O Tomás entrou na cozinha nesse momento, ainda de pijama.
— Mamã, hoje posso ir ao parque?
Olhei para ele e sorri, tentando esconder o desespero.
— Claro que sim, amor.
Mas por dentro sentia-me a desmoronar. Saímos para o parque naquela tarde só para fugir ao ambiente pesado lá em casa. Enquanto o Tomás brincava no escorrega com outras crianças, sentei-me num banco e liguei à minha amiga Inês.
— Inês… preciso mesmo de falar contigo.
Ela ouviu-me em silêncio enquanto eu desabafava tudo: os gritos do meu pai, o olhar vazio da minha mãe, o medo de ficar sem teto com o Tomás.
— Vem cá para casa uns dias — sugeriu ela. — O João está fora em trabalho e tenho espaço no sofá-cama.
Agradeci-lhe entre lágrimas. Mas sabia que não podia viver eternamente à custa dos amigos. O Tomás precisava de estabilidade.
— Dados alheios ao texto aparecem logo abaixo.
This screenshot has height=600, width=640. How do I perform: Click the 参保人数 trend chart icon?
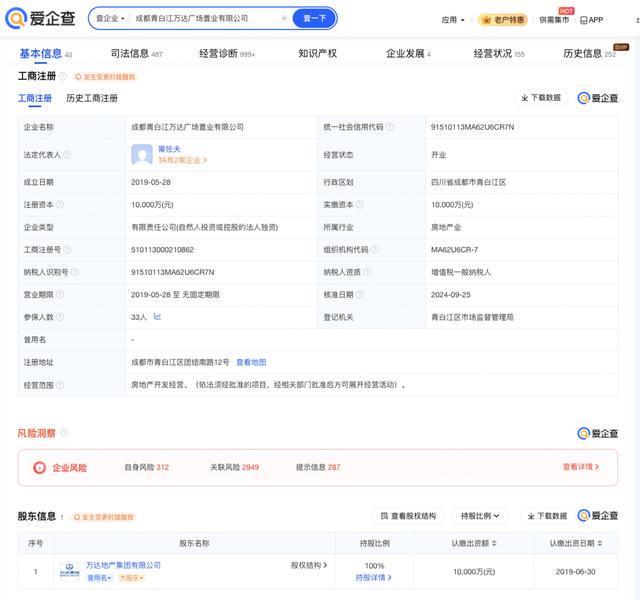[x=157, y=317]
Quando voltei para casa nessa noite, encontrei o meu pai sentado na sala, a ver televisão com o volume demasiado alto. Sentei-me ao lado dele e tentei falar calmamente.
— Pai… eu sei que isto não é fácil para ti nem para mim. Mas preciso de tempo para encontrar uma solução.
Ele olhou-me nos olhos pela primeira vez em semanas.
— Mariana… tu sabes que eu te amo. Mas eu e a tua mãe também temos direito à nossa vida. Já não somos novos… precisamos de paz.
Senti uma raiva surda crescer dentro de mim.
— E eu? E o Tomás? Não temos direito a um lar?
Ele suspirou e desviou o olhar.
— Tens… mas tens de aprender a voar sozinha.
Naquela noite tomei uma decisão: ia procurar ajuda social. No dia seguinte fui ao Centro Social da freguesia e contei-lhes a minha situação. A assistente social ouviu-me com atenção e prometeu tentar encontrar uma solução temporária — talvez um quarto numa residência partilhada para mães solteiras.
Quando contei à minha mãe, ela chorou baixinho na cozinha.
— Nunca pensei ver-te sair assim…
O Evan ficou calado durante dias. Só me falou quando me viu a fazer as malas.
— Vais mesmo embora?
Assenti com a cabeça.
— Não tenho escolha.
Ele abraçou-me com força inesperada para um rapaz de 16 anos.
— Vou ter saudades tuas…
Na noite antes de sair, sentei-me na cama ao lado do Tomás enquanto ele dormia. Olhei para aquele rosto sereno e perguntei-me onde tinha falhado como filha… ou se tinha mesmo falhado. Talvez isto fosse apenas crescer — aprender a perder antes de ganhar alguma coisa nova.
No dia seguinte saí de casa com uma mala na mão e o Tomás pela outra. A minha mãe chorou à porta; o meu pai ficou na sala sem dizer palavra; o Evan acenou da janela do quarto.
Agora escrevo-vos estas palavras sentada num quarto pequeno demais para dois corações tão grandes como os nossos. Pergunto-me: quantos filhos terão passado pelo mesmo? Quantos pais terão coragem de expulsar os próprios filhos? E será isto mesmo amor… ou apenas medo disfarçado?